Lester Young, saxofonista y clarinetista estadounidense de jazz, nació el 27 de agosto de 1909 en Woodville, Mississippi, de padre músico y madre maestra. Lester repartió periódicos y limpió zapatos, aprendió a tocar violín y batería y formaba parte de la banda familiar. A los 13 aprendió el saxofón y hacia 1930 dejó la familia y se unió, como músico independiente, a las orquestas de Walter Page, Bennie Moten, King Oliver y Art Bronson, con frecuencia en Kansas City, crisol de origen de grandes del jazz.
En 1934 se unió a Count Basie, realizó una breve pasantía por la banda de Fletcher Henderson como sustituto del gran Coleman Hawkins, cuyos estilos eran tan diferentes que no calzó, regresando en 1936 con Basie. Destacaba por sus solos y su estilo denominado cool, mucho más relajado, de melodías simples, lógicas y frescas, estribillos bien ejecutados y ninguno igual al otro, muy diferente al de Hawkins y otros de la época.
En Nueva York conoció a Billie Holiday, quien cantó un tiempo en la banda de Basie y con quien entabló una estrecha amistad de por vida. Lester la llamó Lady Day y Billie lo bautizó el “presidente de los saxofonistas”, conocido desde entonces como Pres o Prez Young. En 1944 participó en sesiones inolvidables de un cuarteto con Slam Stewart, y protagonizó el cortometraje Jammin’ the Blues.
Tras sufrir duras agresiones racistas y prisión por posesión de marihuana durante el servicio militar, quedó muy afectado y se afilió al alcohol.
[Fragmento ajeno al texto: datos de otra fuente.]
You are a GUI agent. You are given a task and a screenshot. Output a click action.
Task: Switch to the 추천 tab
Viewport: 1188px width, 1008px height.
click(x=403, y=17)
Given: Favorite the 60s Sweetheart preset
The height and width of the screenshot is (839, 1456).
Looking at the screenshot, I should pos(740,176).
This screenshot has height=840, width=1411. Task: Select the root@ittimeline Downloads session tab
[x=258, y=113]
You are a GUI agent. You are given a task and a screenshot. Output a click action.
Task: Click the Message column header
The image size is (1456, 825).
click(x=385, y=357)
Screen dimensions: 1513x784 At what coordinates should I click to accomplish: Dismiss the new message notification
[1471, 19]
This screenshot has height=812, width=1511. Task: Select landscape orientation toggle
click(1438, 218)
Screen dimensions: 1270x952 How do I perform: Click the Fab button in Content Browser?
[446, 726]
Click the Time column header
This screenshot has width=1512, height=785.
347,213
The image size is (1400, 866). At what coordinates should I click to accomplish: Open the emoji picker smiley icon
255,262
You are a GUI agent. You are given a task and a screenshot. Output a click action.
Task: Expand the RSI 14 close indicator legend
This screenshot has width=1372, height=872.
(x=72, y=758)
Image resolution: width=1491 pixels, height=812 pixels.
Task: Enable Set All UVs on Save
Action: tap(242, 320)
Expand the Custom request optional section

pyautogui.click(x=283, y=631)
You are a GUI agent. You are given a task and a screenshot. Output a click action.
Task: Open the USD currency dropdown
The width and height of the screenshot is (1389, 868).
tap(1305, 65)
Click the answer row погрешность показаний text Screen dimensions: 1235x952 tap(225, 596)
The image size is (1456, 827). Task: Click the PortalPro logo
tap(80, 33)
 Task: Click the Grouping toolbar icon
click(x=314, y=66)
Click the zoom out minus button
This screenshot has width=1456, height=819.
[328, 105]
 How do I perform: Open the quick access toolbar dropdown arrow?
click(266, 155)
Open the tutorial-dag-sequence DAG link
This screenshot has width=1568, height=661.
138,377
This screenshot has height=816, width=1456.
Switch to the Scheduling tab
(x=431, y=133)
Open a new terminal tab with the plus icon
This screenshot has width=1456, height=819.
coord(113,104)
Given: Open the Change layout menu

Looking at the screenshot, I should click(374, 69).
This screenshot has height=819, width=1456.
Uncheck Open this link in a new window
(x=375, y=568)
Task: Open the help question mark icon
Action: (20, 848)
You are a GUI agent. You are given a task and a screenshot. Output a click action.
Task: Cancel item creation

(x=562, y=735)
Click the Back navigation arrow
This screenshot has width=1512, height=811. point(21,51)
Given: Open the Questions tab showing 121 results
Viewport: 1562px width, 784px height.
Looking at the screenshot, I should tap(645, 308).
No obstante, realizó algunas de sus mejores grabaciones («D. B. Blues» y «These Foolish Things») y salió de gira por Europa con el Jazz at The Philharmonic.
Casi 50 grabaciones constituyen su discografía y ejerció gran influencia en muchos saxofonistas incluidos Stan Getz, Charlie Parker y Dexter Gordon.
Falleció el 15 de marzo de 1959 en Nueva York.